Pertanyaannya, apakah sederet infrastruktur itu telah membuktikan kehebatan seorang Kepala Daerah ?
Berkaca pada Undang-Undang Pemerintahan Daerah, para Kepala Daerah dan Wakilnya dalam menjalankan tugas dan wewenangnya mempunyai kewajiban untuk  meningkatkan kesejahteraan masyarakatnya. Hal ini secara tegas diatur dalam Pasal 12, UU 23/2014 dimana Pendidikan, Kesehatan, Pekerjaan Umum, Penataan Ruang, Perumahan Rakyat, Kawasan Pemukiman, Trantibum, Perlindungan Masyarakat dan Sosial merupakan Pelayanan Dasar yang menjadi kewajiban pemerintah untuk mengurusnya.

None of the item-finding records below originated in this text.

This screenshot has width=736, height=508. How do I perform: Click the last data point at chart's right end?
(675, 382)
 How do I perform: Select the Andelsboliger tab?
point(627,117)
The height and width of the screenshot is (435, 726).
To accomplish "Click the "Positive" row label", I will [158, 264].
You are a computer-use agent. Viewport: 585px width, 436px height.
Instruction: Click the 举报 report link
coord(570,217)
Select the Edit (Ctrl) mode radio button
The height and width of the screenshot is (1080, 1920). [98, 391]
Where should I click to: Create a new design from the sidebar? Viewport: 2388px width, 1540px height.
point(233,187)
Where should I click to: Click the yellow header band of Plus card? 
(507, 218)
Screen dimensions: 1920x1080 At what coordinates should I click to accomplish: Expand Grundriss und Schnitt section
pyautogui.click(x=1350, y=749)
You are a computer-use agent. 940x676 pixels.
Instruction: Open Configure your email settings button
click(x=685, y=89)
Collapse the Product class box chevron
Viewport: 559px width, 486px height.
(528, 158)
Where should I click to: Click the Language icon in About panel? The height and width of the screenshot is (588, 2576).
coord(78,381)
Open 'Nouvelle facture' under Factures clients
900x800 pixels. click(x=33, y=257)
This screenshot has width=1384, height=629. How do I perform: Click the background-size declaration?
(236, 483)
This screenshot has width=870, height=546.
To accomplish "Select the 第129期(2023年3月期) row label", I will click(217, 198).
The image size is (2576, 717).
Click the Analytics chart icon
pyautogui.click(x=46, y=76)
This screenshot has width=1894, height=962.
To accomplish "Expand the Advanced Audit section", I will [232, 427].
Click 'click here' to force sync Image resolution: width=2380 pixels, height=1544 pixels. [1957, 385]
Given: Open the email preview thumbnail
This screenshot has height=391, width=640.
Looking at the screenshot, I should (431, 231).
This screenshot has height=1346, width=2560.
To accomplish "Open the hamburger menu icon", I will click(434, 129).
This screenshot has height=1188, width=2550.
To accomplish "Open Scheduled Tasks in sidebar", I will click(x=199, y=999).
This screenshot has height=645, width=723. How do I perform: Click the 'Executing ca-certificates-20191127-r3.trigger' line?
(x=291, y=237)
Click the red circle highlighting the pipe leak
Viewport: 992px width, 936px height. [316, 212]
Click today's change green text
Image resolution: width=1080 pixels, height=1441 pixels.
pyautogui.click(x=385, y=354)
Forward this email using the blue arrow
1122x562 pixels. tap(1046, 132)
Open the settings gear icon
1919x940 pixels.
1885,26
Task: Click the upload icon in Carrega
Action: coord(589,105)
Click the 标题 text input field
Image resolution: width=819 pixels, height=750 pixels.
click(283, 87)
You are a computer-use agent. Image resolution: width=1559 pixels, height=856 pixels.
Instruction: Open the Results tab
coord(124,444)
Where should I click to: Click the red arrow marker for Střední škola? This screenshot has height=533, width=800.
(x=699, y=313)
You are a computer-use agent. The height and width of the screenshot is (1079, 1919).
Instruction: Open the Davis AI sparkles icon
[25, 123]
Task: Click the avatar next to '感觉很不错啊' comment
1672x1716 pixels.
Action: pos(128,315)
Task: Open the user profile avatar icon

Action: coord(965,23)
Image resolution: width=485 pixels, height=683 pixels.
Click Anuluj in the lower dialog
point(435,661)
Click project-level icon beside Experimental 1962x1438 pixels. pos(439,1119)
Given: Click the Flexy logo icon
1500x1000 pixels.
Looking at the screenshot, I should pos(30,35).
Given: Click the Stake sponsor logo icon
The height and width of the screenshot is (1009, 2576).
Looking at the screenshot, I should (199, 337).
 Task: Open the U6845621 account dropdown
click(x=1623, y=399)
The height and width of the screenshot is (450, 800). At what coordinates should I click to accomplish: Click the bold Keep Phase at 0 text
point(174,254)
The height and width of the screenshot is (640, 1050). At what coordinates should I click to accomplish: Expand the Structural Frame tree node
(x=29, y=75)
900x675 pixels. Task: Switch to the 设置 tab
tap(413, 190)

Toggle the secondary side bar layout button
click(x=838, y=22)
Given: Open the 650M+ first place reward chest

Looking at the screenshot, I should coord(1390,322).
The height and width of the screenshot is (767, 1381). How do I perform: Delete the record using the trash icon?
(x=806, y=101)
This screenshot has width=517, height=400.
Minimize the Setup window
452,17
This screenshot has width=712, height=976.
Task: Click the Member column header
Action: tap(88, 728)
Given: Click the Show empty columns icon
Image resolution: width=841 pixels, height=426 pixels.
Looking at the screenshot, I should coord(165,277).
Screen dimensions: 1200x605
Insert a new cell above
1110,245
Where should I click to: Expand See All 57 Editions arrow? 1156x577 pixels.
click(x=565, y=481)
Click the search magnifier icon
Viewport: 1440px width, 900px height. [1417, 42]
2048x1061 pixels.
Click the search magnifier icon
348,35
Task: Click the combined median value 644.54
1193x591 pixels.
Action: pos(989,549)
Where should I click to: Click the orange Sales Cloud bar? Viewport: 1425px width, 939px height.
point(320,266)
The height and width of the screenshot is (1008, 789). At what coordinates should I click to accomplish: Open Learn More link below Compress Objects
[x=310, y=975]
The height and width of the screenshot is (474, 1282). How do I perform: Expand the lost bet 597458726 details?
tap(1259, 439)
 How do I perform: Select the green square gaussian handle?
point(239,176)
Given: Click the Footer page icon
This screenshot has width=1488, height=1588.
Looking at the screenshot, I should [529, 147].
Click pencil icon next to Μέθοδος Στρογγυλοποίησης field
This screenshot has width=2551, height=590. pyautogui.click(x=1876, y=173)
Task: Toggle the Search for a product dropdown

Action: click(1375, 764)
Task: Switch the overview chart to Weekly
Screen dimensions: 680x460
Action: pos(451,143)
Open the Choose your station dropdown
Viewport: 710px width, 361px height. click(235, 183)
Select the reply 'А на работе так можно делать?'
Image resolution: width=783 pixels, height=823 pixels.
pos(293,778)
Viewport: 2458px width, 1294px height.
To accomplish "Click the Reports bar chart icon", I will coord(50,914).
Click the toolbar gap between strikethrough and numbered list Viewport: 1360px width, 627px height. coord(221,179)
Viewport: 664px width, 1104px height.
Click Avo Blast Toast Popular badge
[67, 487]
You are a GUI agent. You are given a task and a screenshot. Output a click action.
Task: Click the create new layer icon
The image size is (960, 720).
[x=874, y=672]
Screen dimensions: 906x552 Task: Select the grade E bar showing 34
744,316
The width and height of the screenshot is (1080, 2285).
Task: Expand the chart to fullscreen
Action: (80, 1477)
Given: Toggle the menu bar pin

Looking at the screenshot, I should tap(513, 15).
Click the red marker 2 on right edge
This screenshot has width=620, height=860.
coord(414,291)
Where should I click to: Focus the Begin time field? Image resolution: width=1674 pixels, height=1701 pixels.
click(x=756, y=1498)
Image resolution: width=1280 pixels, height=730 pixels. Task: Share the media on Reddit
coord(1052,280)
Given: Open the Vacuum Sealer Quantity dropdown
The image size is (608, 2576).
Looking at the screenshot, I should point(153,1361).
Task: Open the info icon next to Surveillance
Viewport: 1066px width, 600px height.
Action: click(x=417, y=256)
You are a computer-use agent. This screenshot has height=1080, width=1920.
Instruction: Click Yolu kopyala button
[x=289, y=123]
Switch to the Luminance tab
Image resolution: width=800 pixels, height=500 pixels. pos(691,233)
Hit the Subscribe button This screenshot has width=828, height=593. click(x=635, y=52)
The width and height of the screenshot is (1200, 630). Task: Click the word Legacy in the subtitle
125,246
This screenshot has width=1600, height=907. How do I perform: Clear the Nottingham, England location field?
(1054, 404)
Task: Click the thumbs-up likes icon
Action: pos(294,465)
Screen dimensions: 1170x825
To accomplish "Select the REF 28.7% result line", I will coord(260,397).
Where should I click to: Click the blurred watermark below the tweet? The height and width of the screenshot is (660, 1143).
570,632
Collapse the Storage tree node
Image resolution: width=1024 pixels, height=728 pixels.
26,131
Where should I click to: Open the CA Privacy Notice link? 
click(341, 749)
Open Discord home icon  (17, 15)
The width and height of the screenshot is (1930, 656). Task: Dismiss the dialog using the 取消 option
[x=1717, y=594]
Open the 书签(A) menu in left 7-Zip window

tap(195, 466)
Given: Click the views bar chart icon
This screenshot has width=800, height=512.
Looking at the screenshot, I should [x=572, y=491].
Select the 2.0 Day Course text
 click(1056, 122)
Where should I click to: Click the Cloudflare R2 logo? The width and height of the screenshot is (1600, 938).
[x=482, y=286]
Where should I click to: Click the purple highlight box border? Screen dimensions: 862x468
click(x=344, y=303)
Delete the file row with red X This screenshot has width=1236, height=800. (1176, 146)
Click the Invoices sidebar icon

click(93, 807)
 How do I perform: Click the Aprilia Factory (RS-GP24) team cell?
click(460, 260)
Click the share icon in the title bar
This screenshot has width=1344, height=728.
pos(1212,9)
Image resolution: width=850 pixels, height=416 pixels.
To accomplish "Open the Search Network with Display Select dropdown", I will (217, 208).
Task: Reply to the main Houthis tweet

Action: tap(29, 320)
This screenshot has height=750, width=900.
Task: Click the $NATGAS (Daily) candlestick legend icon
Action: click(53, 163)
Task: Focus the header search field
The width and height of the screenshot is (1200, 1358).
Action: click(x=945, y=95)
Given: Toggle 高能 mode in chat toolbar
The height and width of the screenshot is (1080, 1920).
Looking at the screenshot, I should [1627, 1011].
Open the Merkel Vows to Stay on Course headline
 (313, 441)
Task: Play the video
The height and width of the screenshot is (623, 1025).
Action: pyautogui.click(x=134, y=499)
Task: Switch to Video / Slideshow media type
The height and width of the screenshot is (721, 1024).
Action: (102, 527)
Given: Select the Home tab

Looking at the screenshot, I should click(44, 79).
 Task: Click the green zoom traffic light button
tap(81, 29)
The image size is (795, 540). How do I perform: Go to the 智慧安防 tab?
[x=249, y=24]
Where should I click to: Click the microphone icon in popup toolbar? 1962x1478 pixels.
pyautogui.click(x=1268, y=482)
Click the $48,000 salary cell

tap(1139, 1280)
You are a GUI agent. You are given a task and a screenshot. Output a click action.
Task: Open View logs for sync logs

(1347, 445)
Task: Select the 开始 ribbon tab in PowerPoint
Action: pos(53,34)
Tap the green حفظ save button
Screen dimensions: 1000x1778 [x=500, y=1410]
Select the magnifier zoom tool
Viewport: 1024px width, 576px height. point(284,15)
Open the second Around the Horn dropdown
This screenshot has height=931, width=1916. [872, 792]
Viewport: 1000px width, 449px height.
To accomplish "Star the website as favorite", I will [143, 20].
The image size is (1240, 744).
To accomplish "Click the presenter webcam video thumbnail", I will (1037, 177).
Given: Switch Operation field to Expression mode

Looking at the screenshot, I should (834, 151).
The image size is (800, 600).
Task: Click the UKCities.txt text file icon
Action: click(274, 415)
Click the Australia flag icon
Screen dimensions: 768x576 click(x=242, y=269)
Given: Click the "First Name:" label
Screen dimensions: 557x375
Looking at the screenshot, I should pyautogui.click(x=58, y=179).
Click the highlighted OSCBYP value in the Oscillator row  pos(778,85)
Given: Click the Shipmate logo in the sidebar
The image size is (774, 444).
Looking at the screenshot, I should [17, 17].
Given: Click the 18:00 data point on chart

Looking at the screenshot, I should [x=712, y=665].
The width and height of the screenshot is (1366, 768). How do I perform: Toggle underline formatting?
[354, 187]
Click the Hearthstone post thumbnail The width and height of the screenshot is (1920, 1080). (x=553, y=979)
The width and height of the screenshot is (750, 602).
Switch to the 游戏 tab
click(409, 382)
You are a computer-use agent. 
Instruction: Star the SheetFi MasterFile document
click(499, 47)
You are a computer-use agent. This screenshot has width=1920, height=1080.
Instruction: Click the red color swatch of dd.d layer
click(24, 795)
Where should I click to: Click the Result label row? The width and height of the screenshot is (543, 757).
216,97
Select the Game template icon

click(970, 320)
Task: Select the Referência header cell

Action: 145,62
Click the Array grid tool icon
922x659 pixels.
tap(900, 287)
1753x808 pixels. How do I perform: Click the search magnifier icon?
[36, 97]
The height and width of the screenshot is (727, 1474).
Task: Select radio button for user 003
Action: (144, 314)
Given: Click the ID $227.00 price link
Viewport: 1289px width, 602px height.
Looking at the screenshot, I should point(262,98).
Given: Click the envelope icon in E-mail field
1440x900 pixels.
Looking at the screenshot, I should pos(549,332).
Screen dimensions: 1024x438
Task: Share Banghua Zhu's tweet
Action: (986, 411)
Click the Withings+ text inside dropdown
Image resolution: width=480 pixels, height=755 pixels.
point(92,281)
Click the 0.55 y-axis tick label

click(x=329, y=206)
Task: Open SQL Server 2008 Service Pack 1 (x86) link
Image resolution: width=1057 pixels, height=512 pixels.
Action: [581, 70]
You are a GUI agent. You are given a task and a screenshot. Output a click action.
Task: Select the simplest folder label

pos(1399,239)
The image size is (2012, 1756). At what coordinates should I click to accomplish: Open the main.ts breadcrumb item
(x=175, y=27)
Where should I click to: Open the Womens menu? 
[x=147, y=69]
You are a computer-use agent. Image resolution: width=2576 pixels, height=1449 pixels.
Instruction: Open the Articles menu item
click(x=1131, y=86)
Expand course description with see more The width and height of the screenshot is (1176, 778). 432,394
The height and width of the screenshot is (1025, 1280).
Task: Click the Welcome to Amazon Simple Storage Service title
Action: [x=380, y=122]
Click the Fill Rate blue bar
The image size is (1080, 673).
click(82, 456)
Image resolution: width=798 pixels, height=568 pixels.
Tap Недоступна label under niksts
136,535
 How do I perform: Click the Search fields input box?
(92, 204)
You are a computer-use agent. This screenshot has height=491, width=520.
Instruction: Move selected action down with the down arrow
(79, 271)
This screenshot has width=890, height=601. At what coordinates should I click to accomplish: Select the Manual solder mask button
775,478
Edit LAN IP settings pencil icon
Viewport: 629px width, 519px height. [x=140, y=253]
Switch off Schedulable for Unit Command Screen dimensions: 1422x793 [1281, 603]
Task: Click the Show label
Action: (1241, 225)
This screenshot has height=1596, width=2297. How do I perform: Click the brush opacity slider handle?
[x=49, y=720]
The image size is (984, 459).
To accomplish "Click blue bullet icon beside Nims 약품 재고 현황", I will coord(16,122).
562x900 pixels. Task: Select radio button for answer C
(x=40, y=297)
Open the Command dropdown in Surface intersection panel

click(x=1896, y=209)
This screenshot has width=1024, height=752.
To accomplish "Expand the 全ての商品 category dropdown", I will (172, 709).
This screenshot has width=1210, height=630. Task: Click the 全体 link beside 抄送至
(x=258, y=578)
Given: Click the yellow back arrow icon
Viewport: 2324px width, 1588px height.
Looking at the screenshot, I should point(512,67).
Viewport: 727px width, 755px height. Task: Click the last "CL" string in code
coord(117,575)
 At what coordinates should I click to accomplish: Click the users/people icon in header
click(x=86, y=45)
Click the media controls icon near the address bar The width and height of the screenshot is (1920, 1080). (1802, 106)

Selanjutnya juga ditegaskan dalam Undang-undang tersebut, bahwa Penyelenggara Pemerintah Daerah berkewajiban memprioritaskan Urusan Pemerintahan Wajib yang berkaitan dengan Pelayanan Dasar tersebut dibandingkan urusan-urusan wajib lainnya.
Tentunya dari pelaksanaan urusan wajib terkait Pelayanan Dasar tersebut lah yang dijadikan standar tolak ukur keberhasilan Petahana dalam memimpin pelaksanaan Urusan Pemerintahan yang menjadi kewenangan Daerah sesuai dengan ketentuan peraturan perundang-undangan.
Bahkan, Undang-Undang Dasar 1945 kita secara tegas menyatakan bahwa setiap warga negara berhak mendapatkan pendidikan dan pemerintah wajib membiayainya. Negara memprioritas anggaran pendidikan sekurang-kurangnya dua puluh persen dari anggaran pendapatan dan belanja negara serta dari anggaran pendapatan dan belanja daerah untuk memenuhi kebutuhan penyelenggaraan pendidikan nasional.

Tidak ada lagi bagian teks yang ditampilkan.